> _WORK TO DO_
Please rewrite the rows starting with the line with "The width and height of the screenshot is (800, 476)." and going on through the line with "coord(108,397)", changing "Click the" to "Press the" and leaving everything else unchanged.

_ _ _ _ _

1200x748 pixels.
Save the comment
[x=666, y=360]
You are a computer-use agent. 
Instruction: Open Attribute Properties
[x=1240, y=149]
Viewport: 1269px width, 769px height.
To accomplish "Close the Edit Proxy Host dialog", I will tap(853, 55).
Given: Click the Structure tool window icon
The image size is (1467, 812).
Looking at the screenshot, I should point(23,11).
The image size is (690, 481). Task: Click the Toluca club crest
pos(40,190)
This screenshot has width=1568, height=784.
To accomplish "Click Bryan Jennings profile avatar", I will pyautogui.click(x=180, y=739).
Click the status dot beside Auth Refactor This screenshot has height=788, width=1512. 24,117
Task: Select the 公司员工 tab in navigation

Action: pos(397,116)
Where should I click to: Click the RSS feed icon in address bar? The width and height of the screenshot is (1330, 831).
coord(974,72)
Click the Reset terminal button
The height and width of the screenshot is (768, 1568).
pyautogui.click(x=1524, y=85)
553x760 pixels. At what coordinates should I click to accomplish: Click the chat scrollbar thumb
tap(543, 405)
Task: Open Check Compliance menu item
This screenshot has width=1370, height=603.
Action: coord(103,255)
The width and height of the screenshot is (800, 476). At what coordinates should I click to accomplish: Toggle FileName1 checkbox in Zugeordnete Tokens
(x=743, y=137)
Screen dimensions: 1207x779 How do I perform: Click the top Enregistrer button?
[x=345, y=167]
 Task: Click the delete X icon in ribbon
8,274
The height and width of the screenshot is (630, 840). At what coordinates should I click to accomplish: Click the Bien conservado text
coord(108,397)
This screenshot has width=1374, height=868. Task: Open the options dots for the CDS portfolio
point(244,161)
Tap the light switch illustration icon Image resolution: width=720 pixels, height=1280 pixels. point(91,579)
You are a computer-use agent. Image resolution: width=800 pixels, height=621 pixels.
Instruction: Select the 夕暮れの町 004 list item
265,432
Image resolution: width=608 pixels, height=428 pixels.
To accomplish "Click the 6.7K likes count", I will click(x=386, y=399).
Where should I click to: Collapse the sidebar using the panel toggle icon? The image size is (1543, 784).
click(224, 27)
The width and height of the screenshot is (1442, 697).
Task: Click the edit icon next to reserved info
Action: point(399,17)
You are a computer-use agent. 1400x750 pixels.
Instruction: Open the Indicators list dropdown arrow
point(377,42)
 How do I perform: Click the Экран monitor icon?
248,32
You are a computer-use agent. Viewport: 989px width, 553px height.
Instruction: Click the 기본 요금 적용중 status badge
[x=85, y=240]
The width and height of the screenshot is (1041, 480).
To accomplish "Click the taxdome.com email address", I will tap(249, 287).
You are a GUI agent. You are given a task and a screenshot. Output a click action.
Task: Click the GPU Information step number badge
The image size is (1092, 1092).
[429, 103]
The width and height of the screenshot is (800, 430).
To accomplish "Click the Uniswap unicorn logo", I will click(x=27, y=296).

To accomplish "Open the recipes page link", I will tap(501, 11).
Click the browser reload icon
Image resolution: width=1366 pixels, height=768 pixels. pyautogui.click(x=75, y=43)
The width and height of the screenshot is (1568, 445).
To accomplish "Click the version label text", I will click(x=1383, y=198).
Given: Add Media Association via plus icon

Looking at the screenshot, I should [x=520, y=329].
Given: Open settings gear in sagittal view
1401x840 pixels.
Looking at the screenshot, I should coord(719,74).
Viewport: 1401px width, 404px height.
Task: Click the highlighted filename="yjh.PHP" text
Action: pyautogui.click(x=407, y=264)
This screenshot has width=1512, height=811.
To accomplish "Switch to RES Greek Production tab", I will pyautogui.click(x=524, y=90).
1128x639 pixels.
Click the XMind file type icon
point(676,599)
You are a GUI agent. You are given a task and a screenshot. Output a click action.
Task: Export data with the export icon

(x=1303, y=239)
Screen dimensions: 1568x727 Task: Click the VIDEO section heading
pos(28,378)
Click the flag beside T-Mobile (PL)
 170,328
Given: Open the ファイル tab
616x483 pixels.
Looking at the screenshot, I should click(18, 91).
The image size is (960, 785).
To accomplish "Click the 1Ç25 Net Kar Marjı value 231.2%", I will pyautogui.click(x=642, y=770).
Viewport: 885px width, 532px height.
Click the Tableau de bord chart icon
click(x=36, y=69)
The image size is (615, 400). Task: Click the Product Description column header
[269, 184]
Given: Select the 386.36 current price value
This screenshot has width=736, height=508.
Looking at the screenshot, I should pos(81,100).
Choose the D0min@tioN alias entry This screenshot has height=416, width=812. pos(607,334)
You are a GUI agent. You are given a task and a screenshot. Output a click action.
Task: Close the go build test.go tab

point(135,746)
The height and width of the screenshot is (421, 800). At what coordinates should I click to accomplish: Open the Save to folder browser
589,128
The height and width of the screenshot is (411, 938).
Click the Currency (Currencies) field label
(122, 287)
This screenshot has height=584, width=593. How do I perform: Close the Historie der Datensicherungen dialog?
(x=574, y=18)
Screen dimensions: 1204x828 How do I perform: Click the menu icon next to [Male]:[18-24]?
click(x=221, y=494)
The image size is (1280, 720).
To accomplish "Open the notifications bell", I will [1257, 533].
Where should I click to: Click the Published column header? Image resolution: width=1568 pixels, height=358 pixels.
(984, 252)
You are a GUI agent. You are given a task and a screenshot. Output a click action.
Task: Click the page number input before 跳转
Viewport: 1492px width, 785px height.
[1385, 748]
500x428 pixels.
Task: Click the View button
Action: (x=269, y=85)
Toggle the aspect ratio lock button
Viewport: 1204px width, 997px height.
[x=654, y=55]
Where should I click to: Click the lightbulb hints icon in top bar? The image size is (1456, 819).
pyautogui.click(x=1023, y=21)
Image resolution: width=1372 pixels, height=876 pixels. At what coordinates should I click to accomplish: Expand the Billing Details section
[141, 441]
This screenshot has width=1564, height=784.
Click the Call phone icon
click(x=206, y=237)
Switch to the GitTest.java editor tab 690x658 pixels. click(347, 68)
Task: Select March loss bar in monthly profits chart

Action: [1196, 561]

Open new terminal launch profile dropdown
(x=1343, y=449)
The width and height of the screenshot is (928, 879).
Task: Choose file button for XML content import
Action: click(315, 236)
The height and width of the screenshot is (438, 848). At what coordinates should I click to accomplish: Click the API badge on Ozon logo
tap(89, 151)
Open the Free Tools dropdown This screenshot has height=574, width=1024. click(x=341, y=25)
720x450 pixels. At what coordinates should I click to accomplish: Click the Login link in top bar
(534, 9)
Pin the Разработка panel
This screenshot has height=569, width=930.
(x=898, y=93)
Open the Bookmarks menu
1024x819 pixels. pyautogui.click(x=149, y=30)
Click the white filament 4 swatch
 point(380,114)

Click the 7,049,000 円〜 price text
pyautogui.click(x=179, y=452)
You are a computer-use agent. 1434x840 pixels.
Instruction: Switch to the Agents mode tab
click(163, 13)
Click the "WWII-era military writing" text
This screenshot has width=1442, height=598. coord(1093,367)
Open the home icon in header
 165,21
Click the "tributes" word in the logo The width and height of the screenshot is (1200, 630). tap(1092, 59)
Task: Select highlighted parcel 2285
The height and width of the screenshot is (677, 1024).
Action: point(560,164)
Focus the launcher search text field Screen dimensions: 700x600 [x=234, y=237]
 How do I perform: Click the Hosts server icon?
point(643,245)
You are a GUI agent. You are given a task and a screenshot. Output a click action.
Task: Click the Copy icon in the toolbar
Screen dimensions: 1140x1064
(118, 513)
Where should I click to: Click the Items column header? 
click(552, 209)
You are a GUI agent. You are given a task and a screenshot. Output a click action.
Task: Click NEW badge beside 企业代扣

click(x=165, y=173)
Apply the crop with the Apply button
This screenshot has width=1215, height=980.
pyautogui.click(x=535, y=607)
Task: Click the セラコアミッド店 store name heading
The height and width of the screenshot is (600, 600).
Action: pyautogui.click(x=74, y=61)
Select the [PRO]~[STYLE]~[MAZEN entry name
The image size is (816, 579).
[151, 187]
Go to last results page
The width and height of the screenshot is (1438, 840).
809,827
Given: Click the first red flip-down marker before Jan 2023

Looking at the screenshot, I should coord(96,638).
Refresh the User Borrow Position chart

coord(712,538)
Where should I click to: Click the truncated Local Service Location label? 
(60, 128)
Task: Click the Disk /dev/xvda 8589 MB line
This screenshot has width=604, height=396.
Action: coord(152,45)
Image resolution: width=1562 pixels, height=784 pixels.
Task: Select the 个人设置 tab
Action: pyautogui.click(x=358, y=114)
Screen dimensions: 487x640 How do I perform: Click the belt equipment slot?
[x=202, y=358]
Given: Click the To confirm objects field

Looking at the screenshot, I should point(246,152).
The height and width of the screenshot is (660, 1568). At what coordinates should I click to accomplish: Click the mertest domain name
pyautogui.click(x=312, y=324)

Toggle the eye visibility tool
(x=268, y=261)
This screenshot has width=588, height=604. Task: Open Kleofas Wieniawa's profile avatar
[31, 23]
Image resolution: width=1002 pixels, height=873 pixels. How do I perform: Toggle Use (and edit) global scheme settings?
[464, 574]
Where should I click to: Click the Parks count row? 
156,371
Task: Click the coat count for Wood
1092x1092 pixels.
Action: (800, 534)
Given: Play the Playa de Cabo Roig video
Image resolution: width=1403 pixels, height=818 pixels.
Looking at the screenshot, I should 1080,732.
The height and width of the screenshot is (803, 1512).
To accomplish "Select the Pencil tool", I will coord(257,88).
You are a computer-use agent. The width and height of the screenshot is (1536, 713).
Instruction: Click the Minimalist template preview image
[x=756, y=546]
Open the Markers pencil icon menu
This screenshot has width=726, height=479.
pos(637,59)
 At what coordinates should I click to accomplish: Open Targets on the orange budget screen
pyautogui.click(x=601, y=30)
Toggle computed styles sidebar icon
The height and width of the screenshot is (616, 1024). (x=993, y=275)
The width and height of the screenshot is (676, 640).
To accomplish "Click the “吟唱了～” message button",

_ _ _ _ _

> _RESPONSE TO THIS EXERCISE_
The width and height of the screenshot is (800, 476). At what coordinates should I click to accomplish: Toggle FileName1 checkbox in Zugeordnete Tokens
(x=743, y=137)
Screen dimensions: 1207x779 How do I perform: Press the top Enregistrer button?
[x=345, y=167]
 Task: Press the delete X icon in ribbon
8,274
The height and width of the screenshot is (630, 840). At what coordinates should I click to accomplish: Press the Bien conservado text
coord(108,397)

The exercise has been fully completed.